Mikati is set to meet with the president on Thursday afternoon, with sources noting that both men are far from coming to terms on a government.
“I believe Mikati will be forced to step down at some point like the others,” Mustapha Allouche, the Future Movement’s vice president, the party formed by Hariri’s late father, told Arab News.
According to Lebanon’s sectarian power-sharing model, the president, a Maronite Christian, and the prime minister-designate, a Sunni Muslim, must both agree on a cabinet lineup in unison that is split equally between Christians and Muslims.
“What is happening now is merely a continuation of what has transpired over the past 12 months, with each political bloc maneuvering based on its own calculations,” Rosana Bou Monsef, a political analyst and veteran columnist for Lebanese daily An-Nahar, told Arab News.
At the core of the issue, she said, is the president’s Free Patriotic Movement trying to secure favorable terms in the upcoming government, which could stay in power until after Aoun leaves office next year.
Lebanon is set to hold parliamentary elections in May, which given the turbulent political landscape and security situation, could be delayed.
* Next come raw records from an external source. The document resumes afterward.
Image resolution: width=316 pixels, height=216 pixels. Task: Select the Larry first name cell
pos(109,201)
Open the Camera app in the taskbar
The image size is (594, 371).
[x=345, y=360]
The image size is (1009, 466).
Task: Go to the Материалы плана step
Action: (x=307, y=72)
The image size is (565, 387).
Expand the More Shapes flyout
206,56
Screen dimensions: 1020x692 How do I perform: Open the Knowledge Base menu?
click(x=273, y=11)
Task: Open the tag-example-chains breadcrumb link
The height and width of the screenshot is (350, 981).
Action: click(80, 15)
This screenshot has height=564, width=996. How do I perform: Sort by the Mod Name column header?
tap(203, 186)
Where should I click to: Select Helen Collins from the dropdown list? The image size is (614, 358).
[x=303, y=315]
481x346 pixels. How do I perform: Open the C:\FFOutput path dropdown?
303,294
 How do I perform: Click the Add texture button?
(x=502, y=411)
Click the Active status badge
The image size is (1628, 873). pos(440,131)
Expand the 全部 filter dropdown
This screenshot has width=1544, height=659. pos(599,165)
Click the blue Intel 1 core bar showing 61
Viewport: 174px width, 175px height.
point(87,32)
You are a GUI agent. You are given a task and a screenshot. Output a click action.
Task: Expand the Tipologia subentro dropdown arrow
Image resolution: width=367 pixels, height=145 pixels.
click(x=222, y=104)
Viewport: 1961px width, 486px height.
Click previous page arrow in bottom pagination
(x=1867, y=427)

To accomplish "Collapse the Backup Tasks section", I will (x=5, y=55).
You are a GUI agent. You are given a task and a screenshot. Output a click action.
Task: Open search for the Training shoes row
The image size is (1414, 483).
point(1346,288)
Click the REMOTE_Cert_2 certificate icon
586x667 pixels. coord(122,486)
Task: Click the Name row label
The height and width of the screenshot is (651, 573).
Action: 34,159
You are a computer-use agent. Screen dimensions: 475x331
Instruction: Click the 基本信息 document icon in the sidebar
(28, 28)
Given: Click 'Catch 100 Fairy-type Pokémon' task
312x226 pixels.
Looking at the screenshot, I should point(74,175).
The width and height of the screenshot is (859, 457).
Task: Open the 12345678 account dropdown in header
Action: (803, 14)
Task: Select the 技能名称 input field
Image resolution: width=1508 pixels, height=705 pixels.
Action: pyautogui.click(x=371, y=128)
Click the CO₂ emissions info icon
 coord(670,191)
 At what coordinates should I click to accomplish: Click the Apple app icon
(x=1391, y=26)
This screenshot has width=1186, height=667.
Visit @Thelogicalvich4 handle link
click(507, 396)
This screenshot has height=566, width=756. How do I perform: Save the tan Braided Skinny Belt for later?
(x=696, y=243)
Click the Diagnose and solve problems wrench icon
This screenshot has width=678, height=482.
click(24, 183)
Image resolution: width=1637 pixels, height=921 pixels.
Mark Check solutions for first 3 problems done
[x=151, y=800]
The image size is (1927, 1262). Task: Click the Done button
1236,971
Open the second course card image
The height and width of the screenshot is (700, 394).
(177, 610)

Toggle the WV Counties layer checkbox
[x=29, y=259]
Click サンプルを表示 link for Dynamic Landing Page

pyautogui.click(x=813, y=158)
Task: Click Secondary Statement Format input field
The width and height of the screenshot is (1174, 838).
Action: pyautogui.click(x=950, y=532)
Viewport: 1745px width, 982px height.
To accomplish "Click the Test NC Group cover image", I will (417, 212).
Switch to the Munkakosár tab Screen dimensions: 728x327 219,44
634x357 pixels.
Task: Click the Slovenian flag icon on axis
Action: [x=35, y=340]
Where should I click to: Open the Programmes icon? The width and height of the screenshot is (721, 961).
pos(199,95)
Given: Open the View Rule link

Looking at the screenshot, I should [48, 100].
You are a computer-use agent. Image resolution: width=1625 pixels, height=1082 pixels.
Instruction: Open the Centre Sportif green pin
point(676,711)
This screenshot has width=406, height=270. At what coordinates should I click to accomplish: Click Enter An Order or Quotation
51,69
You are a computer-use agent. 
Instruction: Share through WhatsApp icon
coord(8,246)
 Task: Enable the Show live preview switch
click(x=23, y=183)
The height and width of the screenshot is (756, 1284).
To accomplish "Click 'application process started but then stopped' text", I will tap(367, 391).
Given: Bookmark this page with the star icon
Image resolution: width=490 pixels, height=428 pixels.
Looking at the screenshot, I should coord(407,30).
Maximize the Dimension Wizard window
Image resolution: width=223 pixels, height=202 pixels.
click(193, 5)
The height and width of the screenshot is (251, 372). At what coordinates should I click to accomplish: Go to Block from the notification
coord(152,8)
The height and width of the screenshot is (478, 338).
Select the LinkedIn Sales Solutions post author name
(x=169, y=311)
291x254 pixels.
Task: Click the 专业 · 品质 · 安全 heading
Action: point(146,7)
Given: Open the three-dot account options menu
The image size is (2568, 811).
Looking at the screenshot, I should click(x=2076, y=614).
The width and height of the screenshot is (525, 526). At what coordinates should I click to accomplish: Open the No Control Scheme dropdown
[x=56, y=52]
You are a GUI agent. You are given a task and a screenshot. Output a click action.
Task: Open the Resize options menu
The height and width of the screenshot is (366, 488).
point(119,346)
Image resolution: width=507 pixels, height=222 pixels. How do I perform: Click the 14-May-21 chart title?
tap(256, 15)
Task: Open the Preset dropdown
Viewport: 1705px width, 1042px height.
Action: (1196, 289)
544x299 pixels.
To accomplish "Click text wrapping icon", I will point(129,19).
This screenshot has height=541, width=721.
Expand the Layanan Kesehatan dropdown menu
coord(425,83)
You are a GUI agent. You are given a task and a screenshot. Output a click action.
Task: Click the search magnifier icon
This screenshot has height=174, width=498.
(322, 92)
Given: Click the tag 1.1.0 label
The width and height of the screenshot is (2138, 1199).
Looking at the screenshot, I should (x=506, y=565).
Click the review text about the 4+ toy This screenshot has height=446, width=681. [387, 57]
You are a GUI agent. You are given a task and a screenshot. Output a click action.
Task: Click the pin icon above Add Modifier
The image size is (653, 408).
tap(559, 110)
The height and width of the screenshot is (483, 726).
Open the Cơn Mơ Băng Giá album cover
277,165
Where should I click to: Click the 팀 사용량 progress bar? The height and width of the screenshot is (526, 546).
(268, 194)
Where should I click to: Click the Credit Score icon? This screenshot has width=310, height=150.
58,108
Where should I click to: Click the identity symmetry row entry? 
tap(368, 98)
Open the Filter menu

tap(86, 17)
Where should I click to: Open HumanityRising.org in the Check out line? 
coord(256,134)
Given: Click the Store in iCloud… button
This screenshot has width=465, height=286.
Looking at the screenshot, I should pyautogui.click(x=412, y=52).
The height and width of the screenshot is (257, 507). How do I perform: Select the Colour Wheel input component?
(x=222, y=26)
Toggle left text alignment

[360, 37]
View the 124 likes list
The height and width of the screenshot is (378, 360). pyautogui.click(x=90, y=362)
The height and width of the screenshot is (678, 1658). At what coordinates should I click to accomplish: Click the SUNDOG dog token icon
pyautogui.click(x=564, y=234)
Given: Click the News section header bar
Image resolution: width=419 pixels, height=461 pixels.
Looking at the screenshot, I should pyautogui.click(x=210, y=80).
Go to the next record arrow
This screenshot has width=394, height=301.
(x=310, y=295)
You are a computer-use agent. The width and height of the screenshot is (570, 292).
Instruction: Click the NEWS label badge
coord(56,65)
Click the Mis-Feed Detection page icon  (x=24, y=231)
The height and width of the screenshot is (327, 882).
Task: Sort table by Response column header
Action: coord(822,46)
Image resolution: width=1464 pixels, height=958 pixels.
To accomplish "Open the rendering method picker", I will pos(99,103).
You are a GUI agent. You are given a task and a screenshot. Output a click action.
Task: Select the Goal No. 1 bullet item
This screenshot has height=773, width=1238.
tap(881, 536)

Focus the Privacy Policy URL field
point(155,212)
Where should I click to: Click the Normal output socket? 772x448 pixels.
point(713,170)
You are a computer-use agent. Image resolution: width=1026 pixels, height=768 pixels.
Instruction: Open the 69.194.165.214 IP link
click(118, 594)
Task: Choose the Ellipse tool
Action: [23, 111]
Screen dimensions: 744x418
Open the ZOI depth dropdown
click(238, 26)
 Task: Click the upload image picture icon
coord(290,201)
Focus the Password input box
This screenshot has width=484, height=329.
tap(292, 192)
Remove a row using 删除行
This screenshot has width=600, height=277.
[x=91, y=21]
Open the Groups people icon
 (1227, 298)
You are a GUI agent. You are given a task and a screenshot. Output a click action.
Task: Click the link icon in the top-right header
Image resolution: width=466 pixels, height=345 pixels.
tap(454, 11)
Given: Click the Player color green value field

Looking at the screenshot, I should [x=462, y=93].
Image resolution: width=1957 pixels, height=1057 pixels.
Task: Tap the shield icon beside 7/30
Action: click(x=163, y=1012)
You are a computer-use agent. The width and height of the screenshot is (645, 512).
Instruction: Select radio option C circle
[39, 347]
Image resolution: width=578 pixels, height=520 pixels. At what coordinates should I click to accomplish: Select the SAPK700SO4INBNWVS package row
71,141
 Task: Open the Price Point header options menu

This would pave the way for the upcoming government to stay in place, take key decisions moving forward and exert pressure on political opponents.
“It is becoming increasingly clear that the problem doesn’t lie with who will head the government but with the president’s group’s unwillingness to form a government except on its terms,” Bou Monsef said.
After nine months of grueling negotiations and a number of public spats with the president, Hariri stepped down in mid-July, saying “God help Lebanon” as he left the presidential palace.
Hariri had accused the president of blocking the formation of a cabinet in which the FPM, the party he founded and currently headed by his son-in-law MP Gebran Bassil, lacks veto power.
Eddy Maalouf, an FPM parliamentarian, denied the accusations, telling Arab News that the deadlock stems from Hariri and Mikati’s attempts to encroach on the constitution and name several Christian ministers.
“They must afford the president’s bloc the same rights afforded to the other parties,” he said.
Further complicating matters is Hezbollah Secretary-General Hassan Nasrallah’s announcement on Aug. 19 that the party had secured fuel shipments from Iran.
Amid typical governmental absenteeism, the Iranian-backed Hezbollah has seemingly taken matters into its own hands, vowing that fuel tankers would set sail to Lebanon from the sanction-ridden country.
If Hezbollah follows through with its promise and the tankers actually do dock in Lebanon, it would open up the Lebanese state to the possibility of sanctions from the US, which has vowed to punish anyone that deals with Tehran.
“The Iranian fuel has put Mikati in an extremely tough position as his government program was based on cooperating with the international community and Gulf countries to secure financial assistance for Lebanon,” Bou Monsef told Arab News.
This was echoed by Maalouf, who maintained that Mikati is “hesitating in moving forward with the formation of the government in light of this development.”
The possibility of Mikati stepping down is now gaining traction, Bou Monsef noted, “despite the international community urging him to move forward with negotiations.”
Mikati’s resignation would have a ripple effect across Lebanon’s political landscape, Allouche said.
“If Mikati steps down, we’ll have to reconsider our calculations,” Allouche said when responding to a question on whether Hariri’s Future Movement bloc would resign from parliament.
Sami Fatfat, a Future Movement MP, held out hope that a government would be formed but assured his party is “looking into different options, including mass resignations” if Mikati steps down.
“The next couple of days will be decisive,” he noted, as Lebanon braces for the potential arrival of the first shipment of Iranian fuel coupled with the end of Mikati’s one-month deadline.